J’avale difficilement ma salive. Une bouffée de chaleur me submerge tandis que l’étau se resserre sur mon cœur. Je respire un bon coup avant de continuer.

– Ensuite, sur place, j’ai remarqué une étrange fumée rouge. Le MECA. détectait ce phénomène comme étant de la métarph, mais sous une forme qui m’était inconnue. Je l’ai signalé à Aldena qui s’en est approchée tout de suite malgré mes protestations. Tout s’est enchaîné très vite après. L’attaque du feu follet, l’explosion et… et…

Les mots se coincent dans ma gorge. Je baisse la tête. J’ai soif. Ma main attrape maladroitement le verre d’eau sur la table, une vaine tentative pour soulager ma peine. Le liquide coule dans ma gorge. Je manque de le recracher à la première gorgée. Acide.

– Et ensuite votre partenaire est morte carbonisée et écrasée par l’immeuble en feu, finit Rubis.

J’acquiesce ; il n’y a rien d’autre à ajouter. L’agent du CCM pousse un soupir. On dirait que ça l’agace de me poser toutes ces questions. La manière dont son stylo frappe frénétiquement la table, ses lèvres pincées, ses quelques soupirs… Je me recroqueville un peu plus sur ma chaise. Je ne suis qu’une perte de temps pour elle.

Un silence inconfortable s’installe entre nous. Elle notant méticuleusement le moindre détail de cette conversation sur sa feuille, moi la regardant faire. Je n’ose dire quoi que ce soit de peur de m’enfoncer un peu plus. Les phrases défilent devant mes yeux, s’accumulant toujours plus sur la feuille. Le stylo arrête sa course. Finalement, c’est la célèbre Trappeuse qui prend l’initiative.

– Pensez-vous que vous auriez pu éviter ce drame ?

– Je… Je pense que j’aurais pu être plus convaincante. Peut-être même que j’aurais dû…

– Et pourquoi ne l’avez-vous pas fait ? me coupe Rubis.

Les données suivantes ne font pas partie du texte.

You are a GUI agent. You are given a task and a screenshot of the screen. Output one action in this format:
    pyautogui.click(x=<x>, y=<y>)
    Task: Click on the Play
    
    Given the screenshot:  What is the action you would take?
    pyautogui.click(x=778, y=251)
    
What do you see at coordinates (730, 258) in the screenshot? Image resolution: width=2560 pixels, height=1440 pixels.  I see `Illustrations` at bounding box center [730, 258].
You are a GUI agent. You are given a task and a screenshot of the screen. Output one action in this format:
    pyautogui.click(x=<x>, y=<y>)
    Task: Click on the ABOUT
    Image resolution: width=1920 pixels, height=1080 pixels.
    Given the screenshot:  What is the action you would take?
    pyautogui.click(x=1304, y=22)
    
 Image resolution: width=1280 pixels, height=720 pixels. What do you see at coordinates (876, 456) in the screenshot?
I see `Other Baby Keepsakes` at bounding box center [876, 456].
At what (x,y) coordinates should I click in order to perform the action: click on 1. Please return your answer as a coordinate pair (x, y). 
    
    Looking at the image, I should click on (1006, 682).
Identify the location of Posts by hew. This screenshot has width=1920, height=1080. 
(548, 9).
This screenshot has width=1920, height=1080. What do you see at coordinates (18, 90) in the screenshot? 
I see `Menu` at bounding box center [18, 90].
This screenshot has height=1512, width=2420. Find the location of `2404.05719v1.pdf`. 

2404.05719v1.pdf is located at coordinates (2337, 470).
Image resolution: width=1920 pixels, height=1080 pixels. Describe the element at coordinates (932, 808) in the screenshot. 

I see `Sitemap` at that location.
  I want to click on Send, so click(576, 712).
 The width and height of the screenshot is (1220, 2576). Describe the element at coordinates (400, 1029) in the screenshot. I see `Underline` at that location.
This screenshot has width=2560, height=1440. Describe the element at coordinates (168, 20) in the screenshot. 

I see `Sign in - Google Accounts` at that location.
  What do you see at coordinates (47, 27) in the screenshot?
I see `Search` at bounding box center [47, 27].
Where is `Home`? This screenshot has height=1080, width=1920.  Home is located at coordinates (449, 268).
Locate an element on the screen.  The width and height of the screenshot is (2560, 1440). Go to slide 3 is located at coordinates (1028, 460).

La surprise se peint sur mon visage. Ce n’est pas le genre de question à laquelle je m’attendais.

– Je…

Rubis pose d’un coup sec son stylo sur la table, m’empêchant de répliquer quoi que ce soit.

– Voilà votre problème, mademoiselle Dorlémon : vous hésitez. Votre incompétence à prendre des décisions rapidement a coûté la vie d’une personne ce soir. Vous êtes une incapable.

Mon cœur se fracasse à ses mots durs. Les larmes me montent aux yeux. Je suis… une incapable ? Un air désolé s’affiche sur le visage de la représentante du CCM, presque de la pitié.

– Je ne vous dis pas tout ça pour vous faire du mal. Je dis cela pour votre propre sécurité et celle de vos collègues.

D’un coup, Rubis se lève et se dirige vers la porte. Juste avant de sortir, elle se tourne vers moi et me lance :

– Désormais, mademoiselle Dorlémon, vous êtes relevée de vos fonctions de Trappeuse.

La porte claque, brisant mes rêves en morceaux.